Ligand Redox Non-Innocence in [Coᴵᴵᴵ(TAML)]0/‒ Complexes Affects Nitrene Formation

The redox non-innocence of the TAML scaffold in cobalt-TAML (Tetra-Amido Macrocyclic Ligand) complexes has been under debate since 2006. In this work we demonstrate with a variety of spectroscopic measurements that the TAML backbone in the anionic complex [CoIII(TAMLred)]- is truly redox non-innocent, and that one-electron oxidation affords [CoIII(TAMLsq)]. Multi-reference (CASSCF) calculations show that the electronic structure of [CoIII(TAMLsq)] is best described as an intermediate spin (S = 1) cobalt(III) center that is antiferromagnetically coupled to a ligand-centered radical, affording an overall doublet (S = ½) ground-state. Reaction of the cobalt(III)-TAML complexes with PhINNs as a nitrene precursor leads to TAML-centered oxidation, and produces nitrene radical complexes without oxidation of the metal ion.
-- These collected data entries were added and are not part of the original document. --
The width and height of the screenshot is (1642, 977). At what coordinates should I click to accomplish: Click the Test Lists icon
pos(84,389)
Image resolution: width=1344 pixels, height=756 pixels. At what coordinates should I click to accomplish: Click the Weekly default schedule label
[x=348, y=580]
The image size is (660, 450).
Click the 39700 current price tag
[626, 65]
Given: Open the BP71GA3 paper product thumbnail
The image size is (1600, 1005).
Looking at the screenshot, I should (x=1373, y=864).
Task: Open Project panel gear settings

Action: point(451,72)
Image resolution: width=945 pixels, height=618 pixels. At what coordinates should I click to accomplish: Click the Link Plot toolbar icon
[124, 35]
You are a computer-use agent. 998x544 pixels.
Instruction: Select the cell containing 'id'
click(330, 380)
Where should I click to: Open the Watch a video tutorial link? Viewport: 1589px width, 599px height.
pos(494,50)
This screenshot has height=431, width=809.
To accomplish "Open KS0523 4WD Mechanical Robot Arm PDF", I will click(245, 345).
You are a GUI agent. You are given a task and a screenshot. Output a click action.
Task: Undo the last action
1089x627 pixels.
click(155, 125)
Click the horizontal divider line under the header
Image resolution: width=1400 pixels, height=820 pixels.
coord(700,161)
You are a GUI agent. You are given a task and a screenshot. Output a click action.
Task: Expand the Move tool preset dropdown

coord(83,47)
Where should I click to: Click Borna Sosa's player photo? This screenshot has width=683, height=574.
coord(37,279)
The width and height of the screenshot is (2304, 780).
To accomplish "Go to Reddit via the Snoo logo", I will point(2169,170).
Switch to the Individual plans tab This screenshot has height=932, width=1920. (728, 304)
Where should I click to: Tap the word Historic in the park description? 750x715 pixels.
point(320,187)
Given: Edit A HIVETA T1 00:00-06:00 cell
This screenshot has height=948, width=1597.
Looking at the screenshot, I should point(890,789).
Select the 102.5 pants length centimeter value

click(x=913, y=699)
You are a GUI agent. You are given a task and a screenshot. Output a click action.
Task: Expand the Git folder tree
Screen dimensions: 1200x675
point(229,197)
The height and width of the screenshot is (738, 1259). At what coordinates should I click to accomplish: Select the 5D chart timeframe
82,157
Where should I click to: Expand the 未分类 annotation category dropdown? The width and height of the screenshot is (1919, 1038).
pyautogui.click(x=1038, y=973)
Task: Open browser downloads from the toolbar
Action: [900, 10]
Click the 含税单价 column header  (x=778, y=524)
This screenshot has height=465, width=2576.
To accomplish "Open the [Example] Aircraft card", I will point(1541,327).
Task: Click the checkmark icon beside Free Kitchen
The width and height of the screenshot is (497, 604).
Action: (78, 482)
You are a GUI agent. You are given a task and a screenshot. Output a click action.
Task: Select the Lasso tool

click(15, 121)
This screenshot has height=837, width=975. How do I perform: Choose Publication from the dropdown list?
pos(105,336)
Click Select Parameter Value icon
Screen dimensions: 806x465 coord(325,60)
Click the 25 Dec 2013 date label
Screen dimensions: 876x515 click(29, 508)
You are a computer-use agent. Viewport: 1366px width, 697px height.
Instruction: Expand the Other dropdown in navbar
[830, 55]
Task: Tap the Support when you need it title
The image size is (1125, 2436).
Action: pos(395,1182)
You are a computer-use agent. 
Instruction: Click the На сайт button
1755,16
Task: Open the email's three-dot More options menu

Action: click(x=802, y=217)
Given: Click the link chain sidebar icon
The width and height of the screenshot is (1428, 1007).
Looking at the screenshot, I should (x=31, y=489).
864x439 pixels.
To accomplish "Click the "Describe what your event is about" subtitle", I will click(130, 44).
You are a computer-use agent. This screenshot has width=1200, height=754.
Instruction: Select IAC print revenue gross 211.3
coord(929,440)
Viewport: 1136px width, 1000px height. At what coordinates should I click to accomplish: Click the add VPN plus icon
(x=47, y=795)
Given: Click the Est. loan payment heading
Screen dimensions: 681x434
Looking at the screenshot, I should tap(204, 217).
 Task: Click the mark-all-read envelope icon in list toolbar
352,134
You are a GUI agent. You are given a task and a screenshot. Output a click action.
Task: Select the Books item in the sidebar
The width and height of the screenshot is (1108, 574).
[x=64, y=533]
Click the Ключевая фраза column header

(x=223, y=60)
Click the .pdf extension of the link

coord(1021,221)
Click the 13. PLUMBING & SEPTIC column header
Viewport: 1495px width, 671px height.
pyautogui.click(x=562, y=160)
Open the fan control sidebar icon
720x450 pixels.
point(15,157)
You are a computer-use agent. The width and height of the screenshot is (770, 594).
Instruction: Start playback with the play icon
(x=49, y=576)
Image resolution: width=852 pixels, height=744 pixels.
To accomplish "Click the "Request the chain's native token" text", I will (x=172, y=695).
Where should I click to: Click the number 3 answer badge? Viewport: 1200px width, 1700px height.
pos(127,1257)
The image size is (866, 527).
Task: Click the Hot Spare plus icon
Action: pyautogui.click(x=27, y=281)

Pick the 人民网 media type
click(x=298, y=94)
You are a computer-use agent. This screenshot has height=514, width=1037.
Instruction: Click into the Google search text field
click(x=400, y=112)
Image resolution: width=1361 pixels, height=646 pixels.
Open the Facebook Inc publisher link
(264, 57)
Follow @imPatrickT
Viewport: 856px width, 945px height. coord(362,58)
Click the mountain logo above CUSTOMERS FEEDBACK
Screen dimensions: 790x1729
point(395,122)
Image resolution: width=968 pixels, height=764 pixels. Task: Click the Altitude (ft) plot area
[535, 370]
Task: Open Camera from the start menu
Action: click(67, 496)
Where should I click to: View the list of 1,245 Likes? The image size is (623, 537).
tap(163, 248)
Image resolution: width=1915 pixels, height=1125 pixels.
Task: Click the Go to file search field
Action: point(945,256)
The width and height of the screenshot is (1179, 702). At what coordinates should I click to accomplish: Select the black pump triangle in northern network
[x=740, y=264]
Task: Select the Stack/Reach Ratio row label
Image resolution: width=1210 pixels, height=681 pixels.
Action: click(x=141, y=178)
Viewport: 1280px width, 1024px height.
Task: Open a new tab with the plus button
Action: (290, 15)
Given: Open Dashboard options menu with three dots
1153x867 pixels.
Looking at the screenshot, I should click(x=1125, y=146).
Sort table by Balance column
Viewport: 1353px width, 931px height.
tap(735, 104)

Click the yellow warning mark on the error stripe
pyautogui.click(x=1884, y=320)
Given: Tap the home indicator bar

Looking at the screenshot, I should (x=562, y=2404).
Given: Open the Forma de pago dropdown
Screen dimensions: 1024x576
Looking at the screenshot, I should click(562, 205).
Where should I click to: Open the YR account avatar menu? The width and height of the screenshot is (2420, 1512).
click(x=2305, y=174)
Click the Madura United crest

The ligand redox state (TAMLred or TAMLsq) determines whether mono- or bis-nitrene radical complexes are formed. Reaction of [CoIII(TAMLsq)] or [CoIII(TAMLred)]- with PhINNs results in formation of [CoIII(TAMLq)(NNs)] and [CoIII(TAMLq)(NNs)2]-, respectively. Herein, ligand-to-substrate single-electron transfer results in one-electron reduced Fischer-type nitrene radicals (NNs-) that are intermediates in catalytic nitrene transfer to styrene. These nitrene radical species were characterized by EPR, XANES, and UV-Vis spectroscopy, high resolution mass spectrometry, magnetic moment measurements and supporting CASSCF calculations.